We returned to Leuven in time for a city festival going on that weekend which showcased the most unbelievable acrobatics and fireworks displays I have ever seen. This was performance art, altering my perception of what is possible. After sunset, a huge crane lifted a large frame of a sphere hundreds of feet into the sky, with 8 acrobats attached to it by bungee cords. They proceeded to dance on it, tumble off of it, and flip and twist while hanging from it for half an hour, with strobe lights and smoke and singing going on below them, timed in sync with their dancing. At one point they were hanging from the bottom of it and holding onto each other to form a double helix dangling from the bottom of the sphere. And the sphere wasn’t stationary- they did all of this while the crane swung the sphere from side to side and up and down. It was insane. It was beautiful, and mind-blowing, and there were no safety nets.
After that the entire town sedately strolled several blocks to watch a fireworks performance in front of the University library. They weren’t just blowing off fireworks, it was a drama. Five people in protective suits came on and destroyed the stage while setting off the first pyronic volley. There had been clay bells and things hanging from a frame on the stage, but the performers just took sledge hammers to them and smashed them while setting off these incredible fireworks. Then they started playing drums and electric guitars while setting off more. Then they started playing percussion with construction tools, while setting off more fireworks, with lights to turn the thick clouds of smoke different colours.
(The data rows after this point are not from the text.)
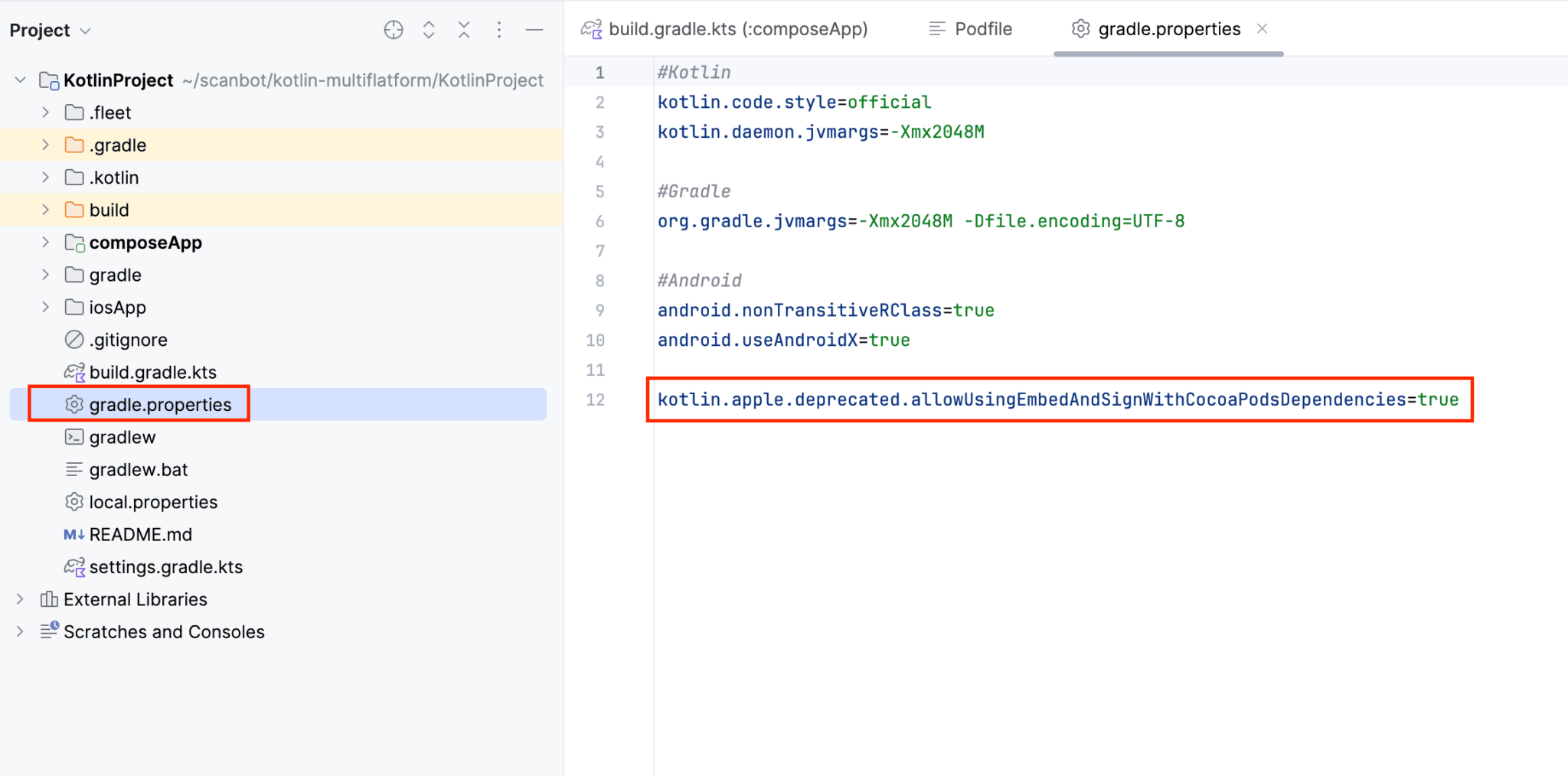Select the README.md markdown file
Image resolution: width=1568 pixels, height=776 pixels.
140,534
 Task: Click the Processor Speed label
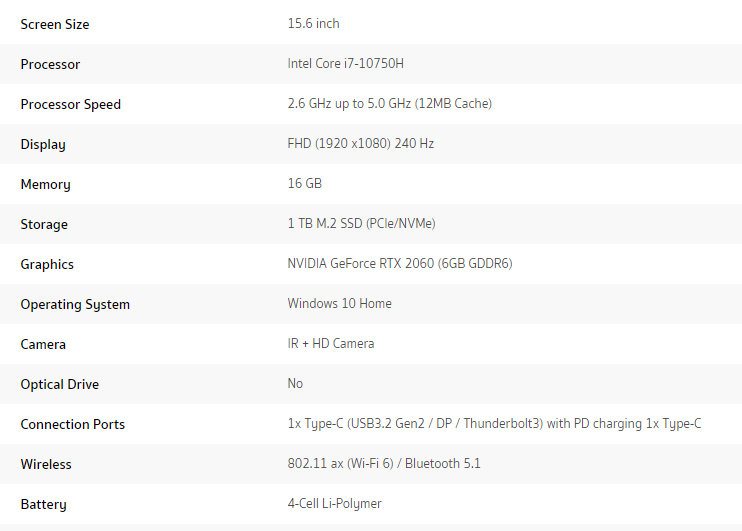[71, 104]
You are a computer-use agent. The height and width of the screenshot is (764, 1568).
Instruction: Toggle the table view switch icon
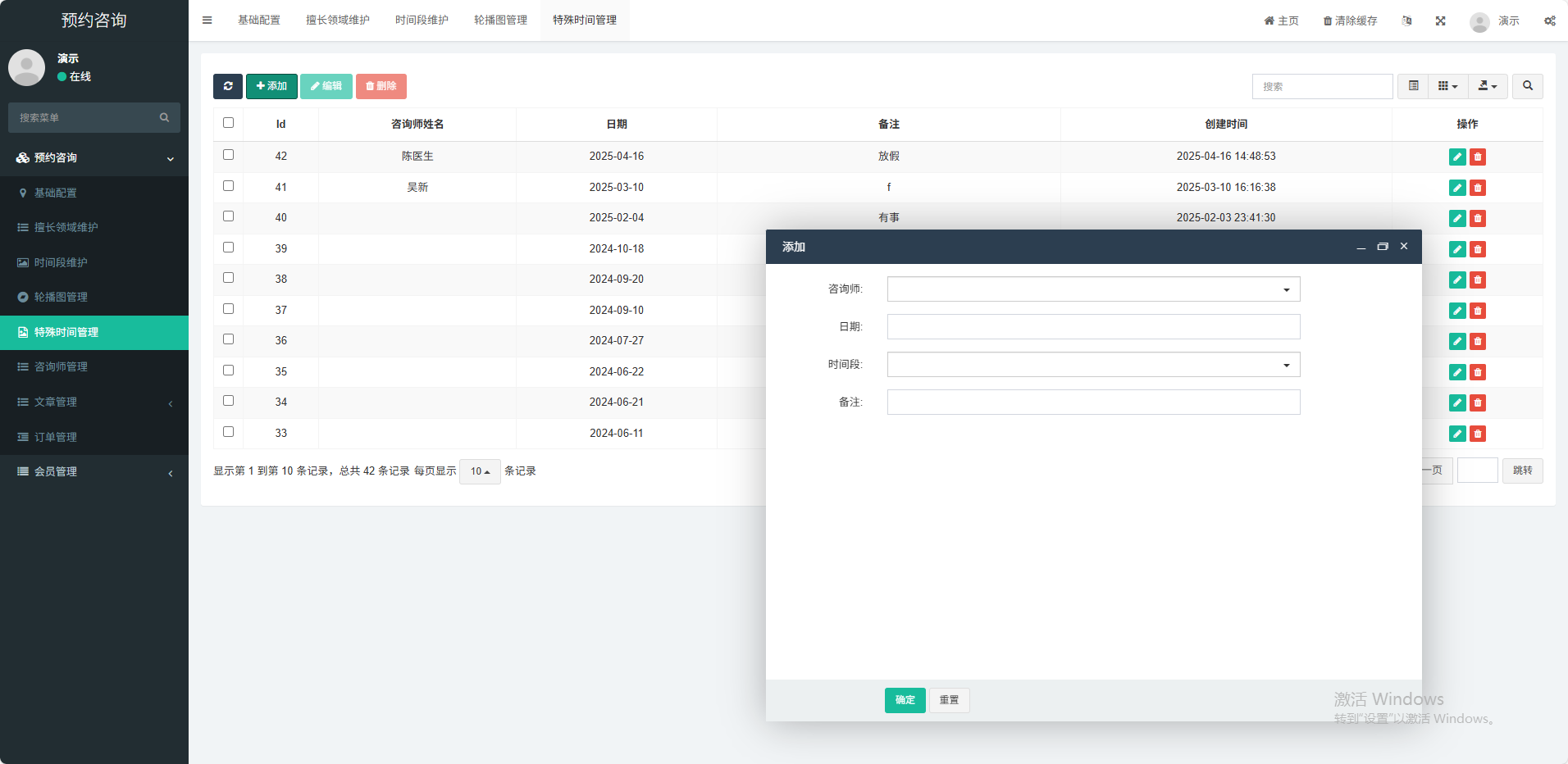coord(1413,86)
Destruction and construction; fire, light and darkness, and color- I’m not really sure what they were trying to say, but it was clearly aesthetic, and intriguing to me. Plus there were random tightrope walkers in the park that night, magicians, clowns, free hats, and lots and lots of Stella Artois beer tents. It was exactly the sort of spontaneity and randomawesity that has been missing from my life this year, 3700 miles away from kids who string tightropes between trees on North Quad to tightrope walk during lunch, who juggle outside of the Rock on Sunday night, and who tie-die t-shirts during An Tostal.
Sunday was Pentecost. We had another beautiful Mass, and I sang in the choir again. There was coffee after Mass and people stuck around to talk like they should. The chapel was packed. There were lots of cute, well-behaved babies. More old Gather favourites. It was lovely. It was another gorgeous afternoon, so we walked across town to venture into the Meerdaal Forest, an intact medieval forest, with the medieval roads lined by tall trees still cutting straight through it. I love Ireland’s rural landscape, but it felt great to be surrounded by trees again, and it was neat to envision Ivanhoe or Robin Hood walking down roads like that. It felt exactly how a Sunday should feel.
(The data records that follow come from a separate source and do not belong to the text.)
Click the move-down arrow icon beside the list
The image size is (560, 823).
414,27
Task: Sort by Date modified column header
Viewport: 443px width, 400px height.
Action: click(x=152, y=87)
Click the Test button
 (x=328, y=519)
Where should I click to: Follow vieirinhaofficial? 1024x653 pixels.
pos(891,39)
But the best aspect of the weekend was really getting to talk to Chris so much about his study abroad experience in Belgium and mine in Dublin. We’ve been immersed in entirely different cultural situations, in terms of language, nationality, and community life, but we’ve had so much in common in the challenges we have faced this year, the ways in which we have grown, and how we look at our return to Notre Dame. It was so good to talk about how much we both love the Congregation of Holy Cross and Notre Dame, but also how much our perspectives on them have changed this year. It’s not as much about the details of our experiences, but the attitude we brought to them, and it was refreshing and encouraging to hear someone voice the same attitudes I’ve had this year, the same enthusiasm, struggle, diligence, patience, and gratitude. We both wondered out loud whether we feel like we’re being constantly transformed over here because the study abroad experience is itself so powerfully transformative, or whether it’s our attitudes that studying abroad has elicited to the experiences of life that has been so transformative, and therefore can continue to be even after we head home in a month. We think and hope it’s the latter. Now I feel as though I’ve come full circle, since Chris was one of the first people I saw in Europe, when our train arrived in LeMans in September for Blessed Fr. Moreau’s beatification, when we were all anxious and couldn’t fathom what we had gotten ourselves into. It has been a rich year, and it was so good to reflect on its richness for a weekend and think again about how my heart and mind has been educated this year, just as was promised in LeMans.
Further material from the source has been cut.